Execute the following commands to train, fine-tune, and evaluate the model on the development set. Participants will not have access to the test set that is used for model evaluation and leaderboard updates.

There are many approaches to training a neural network. However, the baseline framework provided does this in a two-step approach: first with a training session where the model is trained with early stopping; second with a fine-tuning session (potentially with a lower LR, or adaptive LR etc).

Training the model

python train_model.py --train ../data/train/train.txt --dev ../data/dev/dev.txt --out_dir ./trained_model --model_name xlmr_lr_0.0001 --gpus 1 --epochs 25 --encoder_model xlm-roberta-base --batch_size 16 --lr 0.0001

Fine-tuning the model

python fine_tune.py --train ../data/train/train.txt --dev ../data/dev/dev.txt --out_dir ./trained_model --model_name xlmr_lr_0.0001 --gpus 1 --epochs 30 --encoder_model xlm-roberta-base --batch_size 16 --lr 0.0001 --model ./trained_model/xlmr_lr_0.0001/lightning_logs/version_0

Evaluating the model on the dev set

python evaluate.py --test ../data/dev/dev.txt --out_dir ./trained_model --model_name xlmr_lr_0.0001 --gpus 1 --encoder_model xlm-roberta-base --batch_size 16 --model ./trained_model/xlmr_lr_0.0001/lightning_logs/version_1


When evaluating the baseline on the dev set, you should get a micro-averaged F1 score of 0.899.

The model was evaluated on researved samples from the same domain as those released as part of the “training split” (“Source Domain”). The model was then evaluated on the reserved three new domains containing transportation, production, and science problems (“Target Domain”).

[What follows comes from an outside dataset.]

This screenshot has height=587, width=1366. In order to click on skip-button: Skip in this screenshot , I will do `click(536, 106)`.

Finally, the model was evaluated on the entire test set made up of all reserved sampled described above (“Entire Test Set”). The leaderboard and final standings will only consider the micro-averaged F1 score (right-most column) of the submitted models on the entire test set. The baseline model achieved micro-averaged F1 score of 0.906. This model achieved the following F1 scores:

Source Domain
0.926 0.992 0.993 0.969 0.991 0.951 0.968
Target Domain
0.936 0.992 0.993 0.420 0.968 0.910 0.883
Entire Test Set
0.934 0.992 0.993 0.591 0.975 0.920 0.906*

* Value that will be reported on the leaderboards page and used for the final evaluation when determining the winners.

3b. Subtask-2 (Generation) Baseline Tutorial

Overview of how our baseline model generates predictions for subtask 2.

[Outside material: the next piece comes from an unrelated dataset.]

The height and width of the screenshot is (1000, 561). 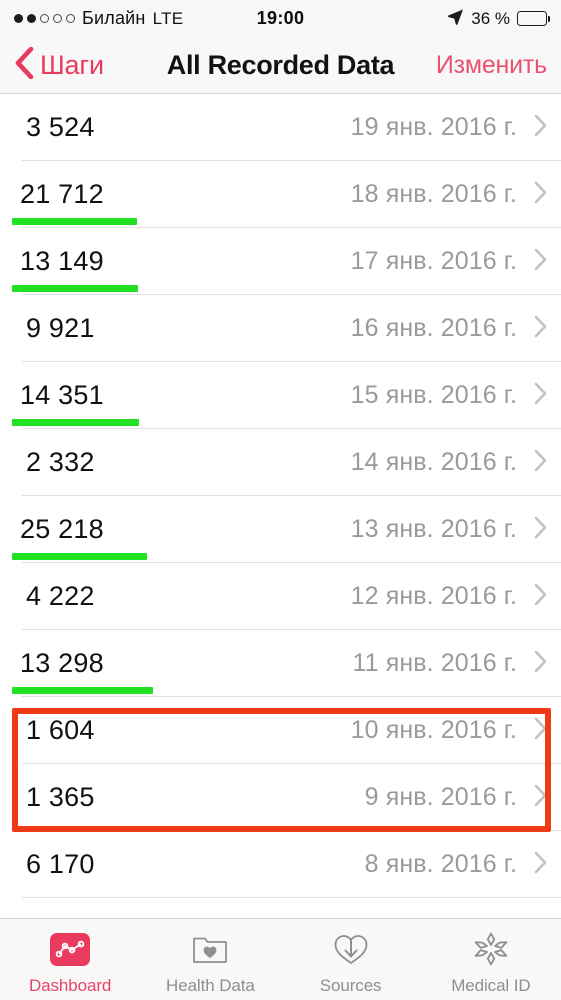 What do you see at coordinates (62, 261) in the screenshot?
I see `row-value: 13 149` at bounding box center [62, 261].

In the starter kit, you will find the files required to train a baseline model using BART.

Environment Setup

We have provided a Conda environment file environment.yml. To install:

conda env create -f environment.yml
conda activate myenv

Verify that it was installed:

conda env list


The subfolder ./configs should contain the configuration file for setting up the model configuration and the training hyperparameters. The configuration file baseline.json corresponds to the baseline model for subtask 2. To run the training with our configuration:

python train.py --config configs/baseline.json

The important parameters here are use_copy, per_declaration, and use_prompt.

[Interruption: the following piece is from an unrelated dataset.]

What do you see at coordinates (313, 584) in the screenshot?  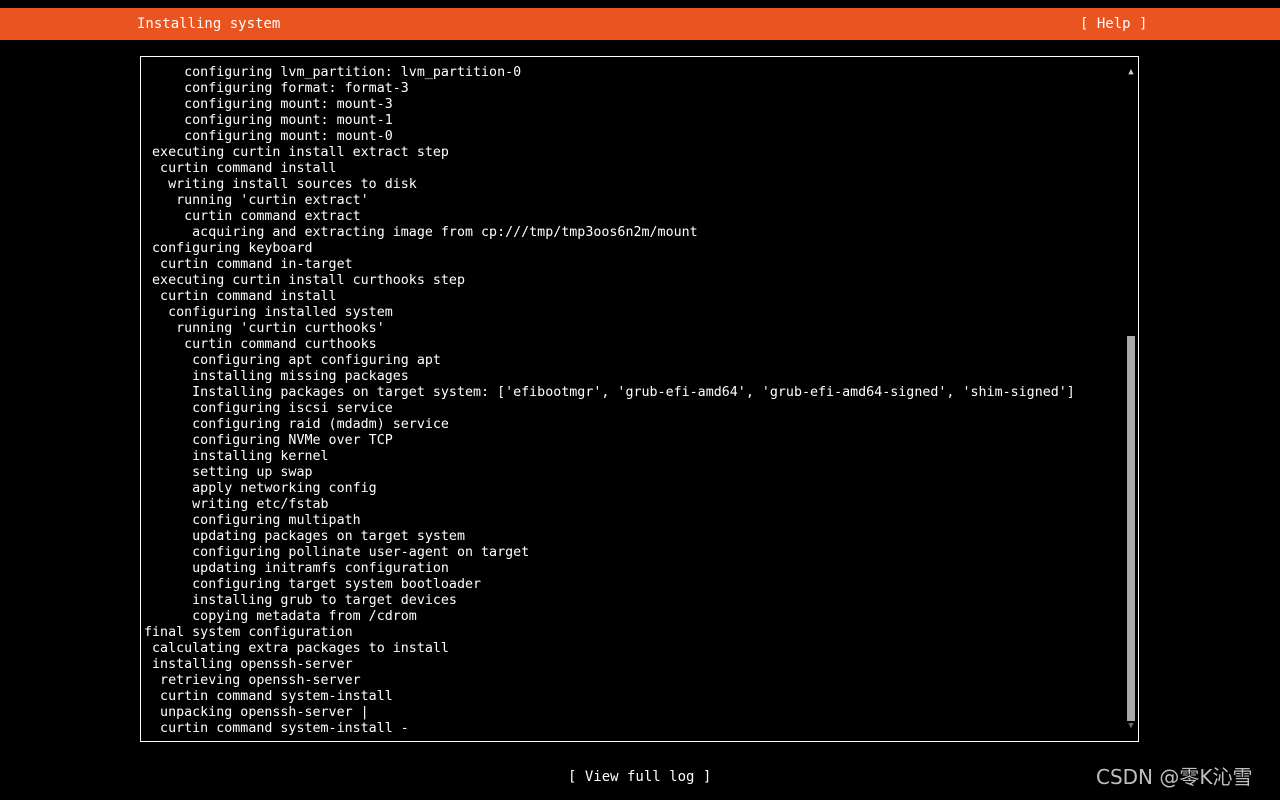 I see `log-line: configuring target system bootloader` at bounding box center [313, 584].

Note that beam search is available as an alternative to greedy search in decoding; however, we found that greedy search worked better.


To evaluate the model:

python test.py --gpu <gpu id> --checkpoint <checkpoint.mdl> --test-file <test.jsonl>

More details about scoring can be found in the notebooks folder here. For reference, our baseline model achieves a per-declaration accuracy of Acc = 0.61 on the test set. Note however that the test set is held out and will not be shared to participants.

For more details, see the README for subtask-2 for a tutorial on training a baseline BART model.